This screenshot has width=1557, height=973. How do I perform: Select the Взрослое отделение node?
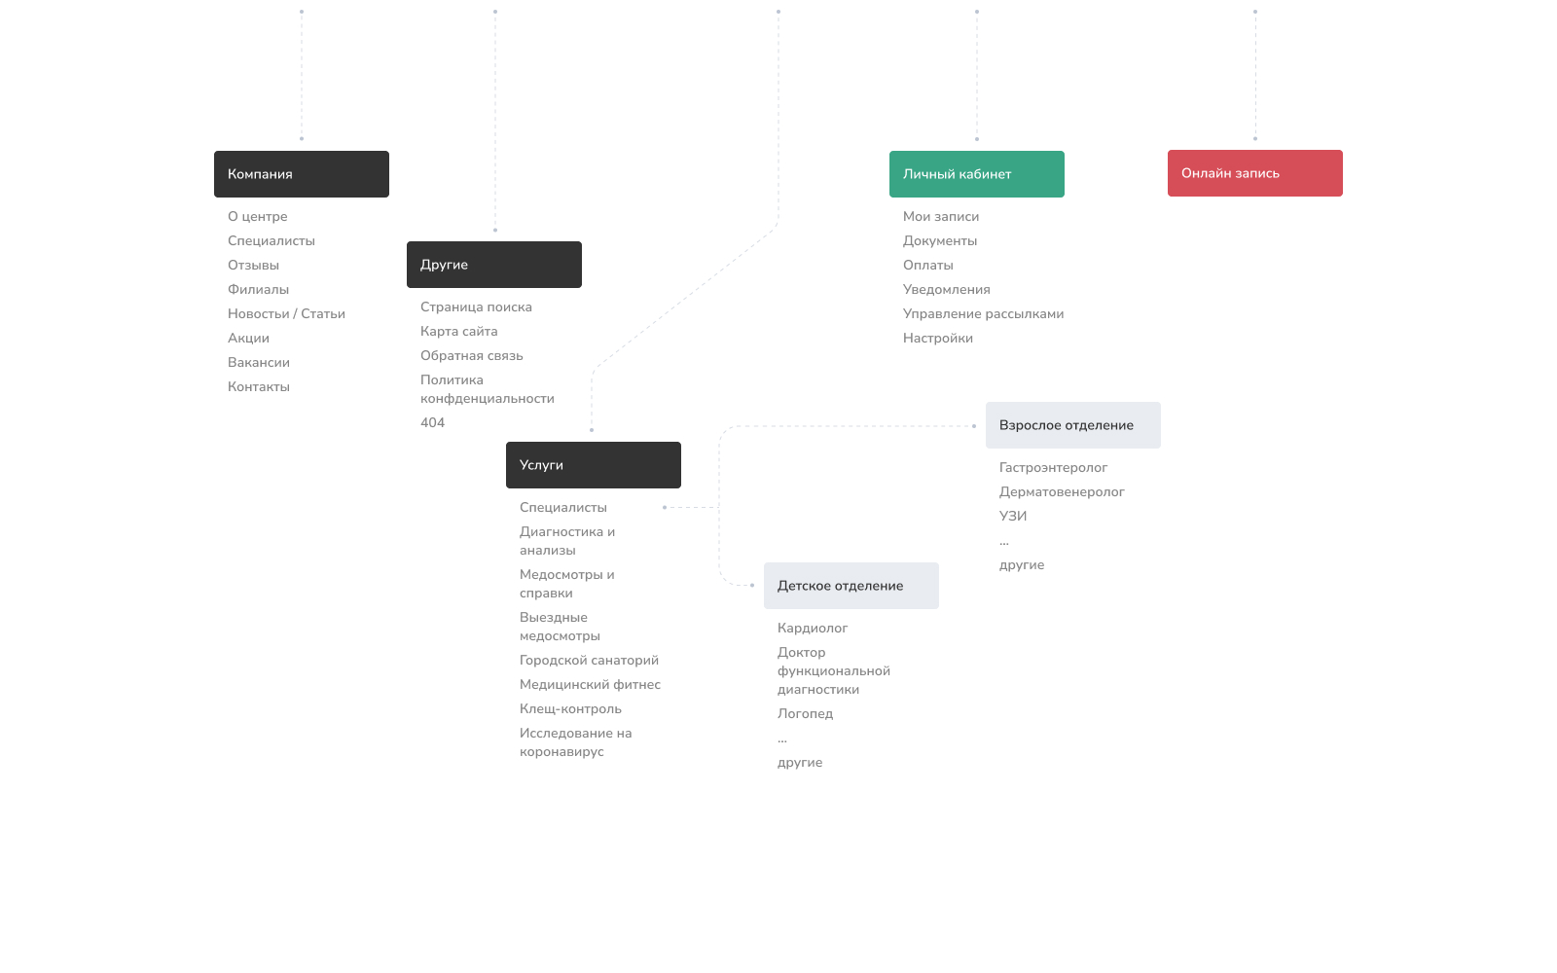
--
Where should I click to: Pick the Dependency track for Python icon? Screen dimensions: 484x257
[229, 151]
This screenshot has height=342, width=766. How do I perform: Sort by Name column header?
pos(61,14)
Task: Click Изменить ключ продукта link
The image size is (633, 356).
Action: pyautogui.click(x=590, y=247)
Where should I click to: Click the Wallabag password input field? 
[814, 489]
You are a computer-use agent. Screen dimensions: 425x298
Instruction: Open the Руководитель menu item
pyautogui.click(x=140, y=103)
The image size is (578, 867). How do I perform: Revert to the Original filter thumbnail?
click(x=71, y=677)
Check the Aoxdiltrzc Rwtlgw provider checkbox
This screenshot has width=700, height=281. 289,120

The task →
Please reproduce the lines from the line with "Where should I click to: Pick" to the line with "Task: Click Изменить ключ продукта link", both ends included, exactly as they appear above.

Output for this exercise →
Where should I click to: Pick the Dependency track for Python icon? Screen dimensions: 484x257
[229, 151]
This screenshot has height=342, width=766. How do I perform: Sort by Name column header?
pos(61,14)
Task: Click Изменить ключ продукта link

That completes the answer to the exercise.